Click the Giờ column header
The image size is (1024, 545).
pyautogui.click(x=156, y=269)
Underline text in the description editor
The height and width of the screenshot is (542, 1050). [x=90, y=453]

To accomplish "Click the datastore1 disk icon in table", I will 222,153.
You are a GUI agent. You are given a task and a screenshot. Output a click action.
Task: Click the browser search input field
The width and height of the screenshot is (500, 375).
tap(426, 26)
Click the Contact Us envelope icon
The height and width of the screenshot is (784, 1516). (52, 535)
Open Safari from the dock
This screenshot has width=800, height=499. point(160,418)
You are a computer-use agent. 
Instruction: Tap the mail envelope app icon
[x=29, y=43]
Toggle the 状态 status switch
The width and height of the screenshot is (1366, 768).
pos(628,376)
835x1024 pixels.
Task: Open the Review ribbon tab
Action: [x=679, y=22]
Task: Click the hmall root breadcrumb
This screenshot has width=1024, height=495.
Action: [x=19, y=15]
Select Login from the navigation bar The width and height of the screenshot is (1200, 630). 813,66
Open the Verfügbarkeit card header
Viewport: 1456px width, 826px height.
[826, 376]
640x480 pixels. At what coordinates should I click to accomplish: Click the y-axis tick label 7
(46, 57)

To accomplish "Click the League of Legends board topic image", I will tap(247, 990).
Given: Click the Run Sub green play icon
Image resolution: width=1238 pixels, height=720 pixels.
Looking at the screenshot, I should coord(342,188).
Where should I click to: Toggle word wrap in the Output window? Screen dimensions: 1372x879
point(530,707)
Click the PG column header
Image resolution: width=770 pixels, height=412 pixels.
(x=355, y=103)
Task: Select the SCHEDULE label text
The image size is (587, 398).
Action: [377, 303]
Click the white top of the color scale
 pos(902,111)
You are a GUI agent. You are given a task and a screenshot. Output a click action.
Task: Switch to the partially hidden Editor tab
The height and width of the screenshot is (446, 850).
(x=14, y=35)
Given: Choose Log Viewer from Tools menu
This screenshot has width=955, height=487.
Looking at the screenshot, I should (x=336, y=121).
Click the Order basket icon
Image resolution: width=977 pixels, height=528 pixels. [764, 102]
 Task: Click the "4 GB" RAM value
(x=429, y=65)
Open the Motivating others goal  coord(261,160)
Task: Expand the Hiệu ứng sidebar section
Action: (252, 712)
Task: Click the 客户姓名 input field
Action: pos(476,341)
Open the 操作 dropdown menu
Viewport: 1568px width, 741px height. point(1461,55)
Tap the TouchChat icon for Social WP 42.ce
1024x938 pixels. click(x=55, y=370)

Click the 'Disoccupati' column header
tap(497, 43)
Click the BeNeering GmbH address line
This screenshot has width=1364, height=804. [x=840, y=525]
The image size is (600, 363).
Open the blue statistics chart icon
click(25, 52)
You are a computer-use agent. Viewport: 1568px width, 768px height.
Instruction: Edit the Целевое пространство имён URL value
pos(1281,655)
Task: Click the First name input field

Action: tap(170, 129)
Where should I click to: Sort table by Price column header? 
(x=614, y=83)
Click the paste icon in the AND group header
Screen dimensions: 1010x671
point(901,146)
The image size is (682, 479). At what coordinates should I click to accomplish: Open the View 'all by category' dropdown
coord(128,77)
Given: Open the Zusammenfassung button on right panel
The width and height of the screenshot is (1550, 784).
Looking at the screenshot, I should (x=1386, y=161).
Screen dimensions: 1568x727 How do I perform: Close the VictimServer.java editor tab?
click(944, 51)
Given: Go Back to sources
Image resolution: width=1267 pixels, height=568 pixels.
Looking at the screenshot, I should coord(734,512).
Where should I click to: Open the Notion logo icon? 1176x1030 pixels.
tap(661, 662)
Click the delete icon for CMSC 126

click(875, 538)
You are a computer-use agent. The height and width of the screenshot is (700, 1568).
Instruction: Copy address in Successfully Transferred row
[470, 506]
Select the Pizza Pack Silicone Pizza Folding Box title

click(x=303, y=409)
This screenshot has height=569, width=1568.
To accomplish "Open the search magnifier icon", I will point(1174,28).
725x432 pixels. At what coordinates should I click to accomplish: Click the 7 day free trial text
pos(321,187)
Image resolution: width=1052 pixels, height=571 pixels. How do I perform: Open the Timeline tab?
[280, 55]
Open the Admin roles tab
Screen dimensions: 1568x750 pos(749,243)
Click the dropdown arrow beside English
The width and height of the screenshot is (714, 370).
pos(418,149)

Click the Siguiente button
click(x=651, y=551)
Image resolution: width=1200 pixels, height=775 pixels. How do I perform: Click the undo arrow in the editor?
⁂
### GOAL OF THE EXERCISE
Please report every line in the entries above that holds the string "search".

### TASK RESPONSE
Task: Click the browser search input field
To accomplish "Open the search magnifier icon", I will point(1174,28).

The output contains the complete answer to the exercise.